**Directions:** Print the data that follows exactly, leaving nothing out.

[Records for the task Boundary: Start]

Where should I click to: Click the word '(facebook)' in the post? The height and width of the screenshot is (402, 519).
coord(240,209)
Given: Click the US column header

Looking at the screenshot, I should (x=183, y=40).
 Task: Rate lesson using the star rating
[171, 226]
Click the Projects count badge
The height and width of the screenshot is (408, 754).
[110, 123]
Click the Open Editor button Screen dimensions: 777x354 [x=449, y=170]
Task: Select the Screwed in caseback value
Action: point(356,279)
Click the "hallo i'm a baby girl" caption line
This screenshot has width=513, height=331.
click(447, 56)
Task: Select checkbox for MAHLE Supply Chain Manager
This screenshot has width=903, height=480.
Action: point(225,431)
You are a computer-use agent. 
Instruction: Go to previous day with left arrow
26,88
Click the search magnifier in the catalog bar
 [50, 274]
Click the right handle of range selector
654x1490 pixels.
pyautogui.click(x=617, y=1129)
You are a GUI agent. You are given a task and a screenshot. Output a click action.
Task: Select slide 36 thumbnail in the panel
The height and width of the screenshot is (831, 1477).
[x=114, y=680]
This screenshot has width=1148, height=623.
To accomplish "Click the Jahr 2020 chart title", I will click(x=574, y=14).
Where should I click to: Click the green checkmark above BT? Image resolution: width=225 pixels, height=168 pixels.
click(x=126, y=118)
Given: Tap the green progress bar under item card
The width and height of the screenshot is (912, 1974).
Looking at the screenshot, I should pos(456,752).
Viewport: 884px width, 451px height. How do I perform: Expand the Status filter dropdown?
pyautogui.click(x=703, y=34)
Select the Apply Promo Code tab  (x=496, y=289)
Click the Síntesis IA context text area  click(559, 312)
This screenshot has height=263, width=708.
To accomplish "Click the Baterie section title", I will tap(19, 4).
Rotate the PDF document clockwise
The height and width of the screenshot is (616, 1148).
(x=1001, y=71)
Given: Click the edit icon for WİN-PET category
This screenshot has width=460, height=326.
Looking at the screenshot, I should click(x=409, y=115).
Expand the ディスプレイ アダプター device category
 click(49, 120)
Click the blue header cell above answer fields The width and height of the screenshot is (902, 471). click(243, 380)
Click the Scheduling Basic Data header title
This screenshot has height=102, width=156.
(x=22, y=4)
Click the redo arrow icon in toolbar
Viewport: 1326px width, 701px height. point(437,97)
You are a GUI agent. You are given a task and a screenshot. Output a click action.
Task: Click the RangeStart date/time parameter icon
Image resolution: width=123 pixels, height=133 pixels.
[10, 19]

[Records for the task Boundary: End]

**Solution for this exercise:**
Where should I click to: Click the word '(facebook)' in the post? The height and width of the screenshot is (402, 519).
coord(240,209)
Given: Click the US column header

Looking at the screenshot, I should (x=183, y=40).
 Task: Rate lesson using the star rating
[171, 226]
Click the Projects count badge
The height and width of the screenshot is (408, 754).
[110, 123]
Click the Open Editor button Screen dimensions: 777x354 [x=449, y=170]
Task: Select the Screwed in caseback value
Action: point(356,279)
Click the "hallo i'm a baby girl" caption line
This screenshot has width=513, height=331.
click(447, 56)
Task: Select checkbox for MAHLE Supply Chain Manager
This screenshot has width=903, height=480.
Action: point(225,431)
You are a computer-use agent. 
Instruction: Go to previous day with left arrow
26,88
Click the search magnifier in the catalog bar
 [50, 274]
Click the right handle of range selector
654x1490 pixels.
pyautogui.click(x=617, y=1129)
You are a GUI agent. You are given a task and a screenshot. Output a click action.
Task: Select slide 36 thumbnail in the panel
The height and width of the screenshot is (831, 1477).
[x=114, y=680]
This screenshot has width=1148, height=623.
To accomplish "Click the Jahr 2020 chart title", I will click(x=574, y=14).
Where should I click to: Click the green checkmark above BT? Image resolution: width=225 pixels, height=168 pixels.
click(x=126, y=118)
Given: Tap the green progress bar under item card
The width and height of the screenshot is (912, 1974).
Looking at the screenshot, I should pos(456,752).
Viewport: 884px width, 451px height. How do I perform: Expand the Status filter dropdown?
pyautogui.click(x=703, y=34)
Select the Apply Promo Code tab  (x=496, y=289)
Click the Síntesis IA context text area  click(559, 312)
This screenshot has height=263, width=708.
To accomplish "Click the Baterie section title", I will tap(19, 4).
Rotate the PDF document clockwise
The height and width of the screenshot is (616, 1148).
(x=1001, y=71)
Given: Click the edit icon for WİN-PET category
This screenshot has width=460, height=326.
Looking at the screenshot, I should click(x=409, y=115).
Expand the ディスプレイ アダプター device category
 click(49, 120)
Click the blue header cell above answer fields The width and height of the screenshot is (902, 471). click(243, 380)
Click the Scheduling Basic Data header title
This screenshot has height=102, width=156.
(x=22, y=4)
Click the redo arrow icon in toolbar
Viewport: 1326px width, 701px height. point(437,97)
You are a GUI agent. You are given a task and a screenshot. Output a click action.
Task: Click the RangeStart date/time parameter icon
Image resolution: width=123 pixels, height=133 pixels.
[10, 19]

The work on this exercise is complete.